> _EXERCISE DIRECTIONS_:
Copy these lines word for word.

-- Start of SUPPLIED MATERIAL --

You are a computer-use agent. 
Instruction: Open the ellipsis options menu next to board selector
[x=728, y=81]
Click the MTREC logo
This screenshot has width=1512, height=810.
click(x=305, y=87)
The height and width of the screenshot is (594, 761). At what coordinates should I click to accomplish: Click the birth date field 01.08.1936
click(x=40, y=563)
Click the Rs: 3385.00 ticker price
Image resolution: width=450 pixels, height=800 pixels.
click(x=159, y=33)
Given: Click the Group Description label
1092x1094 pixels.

-- End of SUPPLIED MATERIAL --

> _EXERCISE SOLUTION_:
You are a computer-use agent. 
Instruction: Open the ellipsis options menu next to board selector
[x=728, y=81]
Click the MTREC logo
This screenshot has width=1512, height=810.
click(x=305, y=87)
The height and width of the screenshot is (594, 761). At what coordinates should I click to accomplish: Click the birth date field 01.08.1936
click(x=40, y=563)
Click the Rs: 3385.00 ticker price
Image resolution: width=450 pixels, height=800 pixels.
click(x=159, y=33)
Given: Click the Group Description label
1092x1094 pixels.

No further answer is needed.